On 31 December is the last dinner that is thurified. But unlike Ignazhden (the day of St. Ignatius) and Christmas Eve when the meal did not include meat, the meal on New Year’s Eve had to include pig’s head or pork jelly. This is the only instance when pork is used as ritual food. There are parts of the country still, usually in the rural regions, where people still keep livestock and that is where this custom is observed to this day. Otherwise, the food put on the table is, to a great extent, the same as on Christmas Eve – wheat, fruit and vegetables, walnuts, peppers and cabbage rolls stuffed with meat… It is said that the more food there is on the table, the more bountiful the coming year will be. The banitsa with fortune slips, made during the old year, is cut up into pieces in the first hours of the new year. In olden times the women of the house would snap off cornel twigs to use as fortune tokens – one for each member of the household. And each one would have a different meaning – health, love, marriage etc…
The day of St. Basil, called Vassilyovden, falls on 1 January, and as any time of transition in the folklore calendar, it is a day to have one’s fortunes told. Laduvane is one of the rituals performed on this day with divinations – young lasses would find out whether they would get married the coming year, and to whom. Rings would be tied to posies and would be dropped into a receptacle full of “silent water” for the night. In the morning, the girls would fish the posies out to short ritual incantations describing different crafts and occupations. For example: White paper, black ink meant the future husband would be a teacher; Gold bracelets clanging on the bed meant he would be a goldsmith etc. Interestingly, this is a ritual that has been preserved and is performed in many villages in our day, though of course, now it is just part of the festivities on this day and a way to show commitment to ancient tradition.

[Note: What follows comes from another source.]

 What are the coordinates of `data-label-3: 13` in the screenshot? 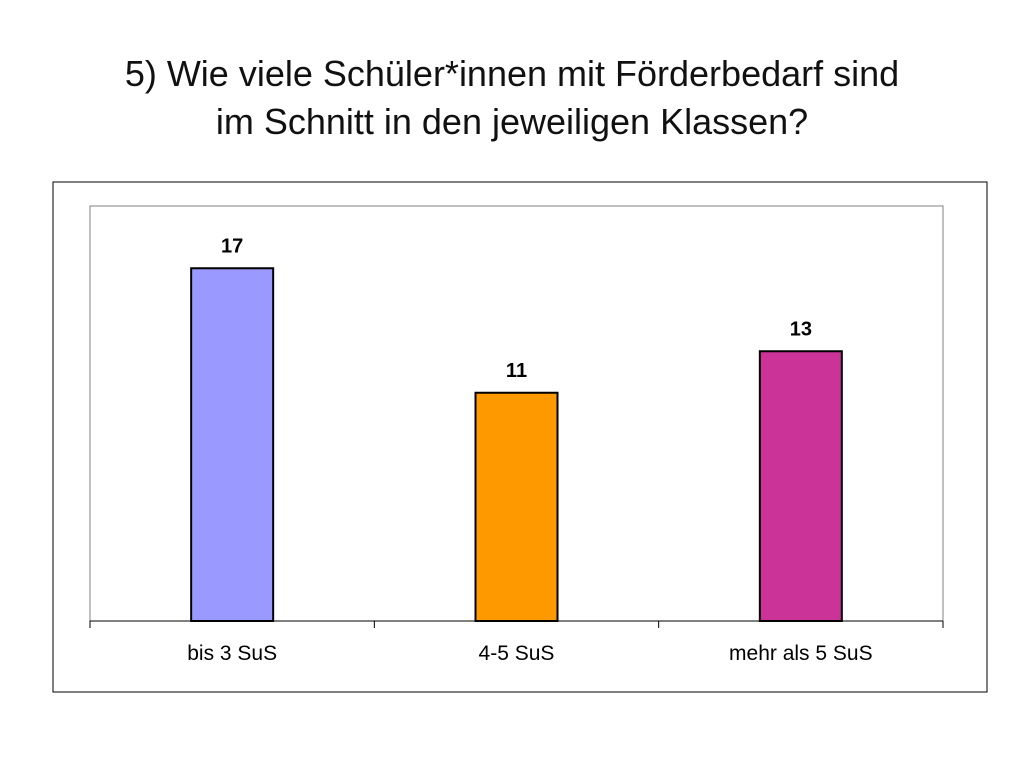 It's located at (801, 329).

There is one ritual that is, perhaps, the most enduring ritual at this time of year, and it is survakane, a practice that has never ceased to exist. For this ritual a survachka is used – intertwined cornel twigs, a symbol of health and endurance. Nowadays, there are ready-made survachkas, though in olden times they were hand-made. The twigs were then decorated – with woolen threads of different colours, though red is a must, a red apple, popcorn and dried fruit. Unlike the koledari, who are young men, the survakari are boys aged 4 to 14. In villages and small towns where everyone knows everyone else, groups of survakari make the rounds of many of the houses on New Year’s night. But more often than not, the children go to relatives, friends and neighbours to tap them on the back with their survachkas, for which they are given money, fruit etc. Depending on the region, the incantations that accompany this ritual are different, but the meaning of this practice is the same – it is done for health and prosperity.